[Problem requirements] Copy every record exactly as it appears in the data below.
[Supplied data — start]
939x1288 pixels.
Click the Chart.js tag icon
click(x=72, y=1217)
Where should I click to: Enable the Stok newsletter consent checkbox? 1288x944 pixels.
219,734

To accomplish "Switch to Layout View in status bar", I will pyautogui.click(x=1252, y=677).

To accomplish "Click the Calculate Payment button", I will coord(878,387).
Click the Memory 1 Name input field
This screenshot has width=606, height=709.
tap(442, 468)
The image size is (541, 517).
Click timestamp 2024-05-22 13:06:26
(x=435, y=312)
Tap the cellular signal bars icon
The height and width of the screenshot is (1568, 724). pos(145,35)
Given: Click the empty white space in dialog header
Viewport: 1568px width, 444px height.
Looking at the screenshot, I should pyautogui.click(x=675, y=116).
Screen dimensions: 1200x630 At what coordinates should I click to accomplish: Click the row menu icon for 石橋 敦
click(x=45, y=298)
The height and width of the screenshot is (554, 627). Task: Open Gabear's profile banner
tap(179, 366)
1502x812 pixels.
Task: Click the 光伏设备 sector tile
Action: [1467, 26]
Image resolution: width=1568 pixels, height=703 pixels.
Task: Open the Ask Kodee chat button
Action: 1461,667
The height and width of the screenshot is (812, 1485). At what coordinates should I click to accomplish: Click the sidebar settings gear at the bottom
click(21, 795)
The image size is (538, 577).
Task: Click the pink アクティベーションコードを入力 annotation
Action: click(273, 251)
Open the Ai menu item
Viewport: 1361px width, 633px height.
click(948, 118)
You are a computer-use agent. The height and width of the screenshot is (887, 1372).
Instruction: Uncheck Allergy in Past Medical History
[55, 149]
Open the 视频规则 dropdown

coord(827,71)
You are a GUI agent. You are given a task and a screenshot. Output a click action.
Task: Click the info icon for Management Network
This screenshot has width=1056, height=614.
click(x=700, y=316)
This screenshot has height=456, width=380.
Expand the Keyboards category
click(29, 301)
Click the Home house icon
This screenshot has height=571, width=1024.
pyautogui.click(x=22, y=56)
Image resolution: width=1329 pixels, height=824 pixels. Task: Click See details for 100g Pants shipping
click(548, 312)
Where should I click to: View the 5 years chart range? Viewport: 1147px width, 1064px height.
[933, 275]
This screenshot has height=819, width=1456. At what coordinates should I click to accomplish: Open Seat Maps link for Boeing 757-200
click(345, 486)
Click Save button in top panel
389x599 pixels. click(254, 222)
[Supplied data — finish]
[Output]
939x1288 pixels.
Click the Chart.js tag icon
click(x=72, y=1217)
Where should I click to: Enable the Stok newsletter consent checkbox? 1288x944 pixels.
219,734

To accomplish "Switch to Layout View in status bar", I will pyautogui.click(x=1252, y=677).

To accomplish "Click the Calculate Payment button", I will coord(878,387).
Click the Memory 1 Name input field
This screenshot has width=606, height=709.
tap(442, 468)
The image size is (541, 517).
Click timestamp 2024-05-22 13:06:26
(x=435, y=312)
Tap the cellular signal bars icon
The height and width of the screenshot is (1568, 724). pos(145,35)
Given: Click the empty white space in dialog header
Viewport: 1568px width, 444px height.
Looking at the screenshot, I should pyautogui.click(x=675, y=116).
Screen dimensions: 1200x630 At what coordinates should I click to accomplish: Click the row menu icon for 石橋 敦
click(x=45, y=298)
The height and width of the screenshot is (554, 627). Task: Open Gabear's profile banner
tap(179, 366)
1502x812 pixels.
Task: Click the 光伏设备 sector tile
Action: [1467, 26]
Image resolution: width=1568 pixels, height=703 pixels.
Task: Open the Ask Kodee chat button
Action: 1461,667
The height and width of the screenshot is (812, 1485). At what coordinates should I click to accomplish: Click the sidebar settings gear at the bottom
click(21, 795)
The image size is (538, 577).
Task: Click the pink アクティベーションコードを入力 annotation
Action: click(273, 251)
Open the Ai menu item
Viewport: 1361px width, 633px height.
click(948, 118)
You are a computer-use agent. The height and width of the screenshot is (887, 1372).
Instruction: Uncheck Allergy in Past Medical History
[55, 149]
Open the 视频规则 dropdown

coord(827,71)
You are a GUI agent. You are given a task and a screenshot. Output a click action.
Task: Click the info icon for Management Network
This screenshot has width=1056, height=614.
click(x=700, y=316)
This screenshot has height=456, width=380.
Expand the Keyboards category
click(29, 301)
Click the Home house icon
This screenshot has height=571, width=1024.
pyautogui.click(x=22, y=56)
Image resolution: width=1329 pixels, height=824 pixels. Task: Click See details for 100g Pants shipping
click(548, 312)
Where should I click to: View the 5 years chart range? Viewport: 1147px width, 1064px height.
[933, 275]
This screenshot has height=819, width=1456. At what coordinates should I click to accomplish: Open Seat Maps link for Boeing 757-200
click(345, 486)
Click Save button in top panel
389x599 pixels. click(254, 222)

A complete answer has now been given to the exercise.